Jingle bells™ — A guide to registering sounds as trade marks

Alison Cole

By Alison Cole

Senior Trade Mark Attorney

It’s fair to say that 2019 has been a bit of a crazy ride. As a year, it’ll be remembered for many things — Alex from Glasto, the end of Game of Thrones, Keanu Reeves being Keanu Reeves and Greggs owning Piers Morgan with a sausage roll. It has also, according to Marketing Week, been the “year of the sound identity”, with many major brands registering unique sounds as trade marks.

What is a ‘sound mark’?

According to the World Intellectual Property Organisation, sound marks represent a melody that can be graphically presented by notes.

Trade marks can take many forms including signs, shapes, colours and holograms. As with obtaining protection for other non-traditional trade marks, registering sounds isn’t easy. It’s likely that this is what has traditionally put brands off attempting to protect sounds, jingles and ‘mogos’ (musical logos, of course) as trade marks.

Why register sounds as trade marks?

The sound mark trend is all about association. HSBC commissioned a bespoke piece of music to use snippets of it in adverts. Mastercard and Amex have followed suit.

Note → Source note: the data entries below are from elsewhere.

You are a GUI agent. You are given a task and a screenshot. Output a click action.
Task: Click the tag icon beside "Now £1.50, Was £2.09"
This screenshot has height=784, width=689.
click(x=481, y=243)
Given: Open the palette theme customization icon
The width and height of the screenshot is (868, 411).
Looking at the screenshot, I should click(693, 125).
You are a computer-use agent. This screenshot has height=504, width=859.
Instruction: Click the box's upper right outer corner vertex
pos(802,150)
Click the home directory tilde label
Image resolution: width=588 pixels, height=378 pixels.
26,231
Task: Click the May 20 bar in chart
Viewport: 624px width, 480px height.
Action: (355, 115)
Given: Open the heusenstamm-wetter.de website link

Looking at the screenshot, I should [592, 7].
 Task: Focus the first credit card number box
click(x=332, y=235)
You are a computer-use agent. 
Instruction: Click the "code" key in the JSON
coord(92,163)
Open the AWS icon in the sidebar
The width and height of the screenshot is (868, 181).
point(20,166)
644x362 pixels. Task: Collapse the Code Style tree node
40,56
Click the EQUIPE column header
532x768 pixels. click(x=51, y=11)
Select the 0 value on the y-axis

It’s no coincidence that these are all finance brands — professional service and online brands which typically have little physical presence or few tangible goods are increasingly looking at how else to showcase their brands to harness and retain consumer attention and loyalty.

Since music evokes so many emotions, sound marks can help to create and maintain a brand connection, even subconsciously. Reusing existing sounds or music is out of the question unless you have the permission of the copyright owner (which can be hugely expensive) but making and protecting your own sounds can capture and convey the essence of a brand.

How to register a sound mark

Since the EUTM Trade Mark Directive 2015 came into force in the UK on 14 January this year, MP3 and other sound files have been accepted by the UK and EUIPO, making it easier for sounds to be recorded and registered. However, there are two key hurdles to get over for your sound to become a trade mark.

1. Represent the sound graphically

The first hurdle to registering a sound mark is to represent it graphically. Representing a musical sound can be relatively easy as it can be transposed onto a score — for example, the well-known Direct Line jingle registration is represented as:

sound-mark.jpg#asset:2985

More unusual sounds are harder to represent. How would you show Chewbacca’s roar or the different ways to pronounce ‘Groot’? Case law offers some guidance by way of the Sieckmann criteria, which specifies that graphic representation of a trade mark must be “clear, precise, self-contained, easily accessible, intelligible, durable and objective”. Musical notation obviously satisfies these tests, but other forms of representation may not. You only have to consider last year’s Laurel/Yanni dispute that took social media by storm, or the noise that (apparently) teens can hear, but adults can’t to know that sounds can in fact be unclear, imprecise, unintelligible and subjective…

2. Ensure the sound is distinctive

The second hurdle is to make sure that the sound is distinctive and sufficiently different from other marks. To be distinctive, the sound must not describe the goods or services for which registration is sought — so trying to register the noise of a kettle boiling for a kettle product, or an aeroplane taking off for an airline are unlikely to be accepted, unless they’re unusual.

Currently, IP offices compare potentially conflicting trade marks from a visual, phonetical and conceptual point of view. Which of the three is given the most importance generally depends on the market and how relevant products/services are ordered and referred to. If sound marks become more common, phonetical similarities and differences will be key.

Where else are we seeing sound marks?

The fashion industry seems to be making inroads into sound registrations — Burberry recently launched a tie-up with Apple to link the UK-based clothing and accessories company to iconic and emerging British musical talent.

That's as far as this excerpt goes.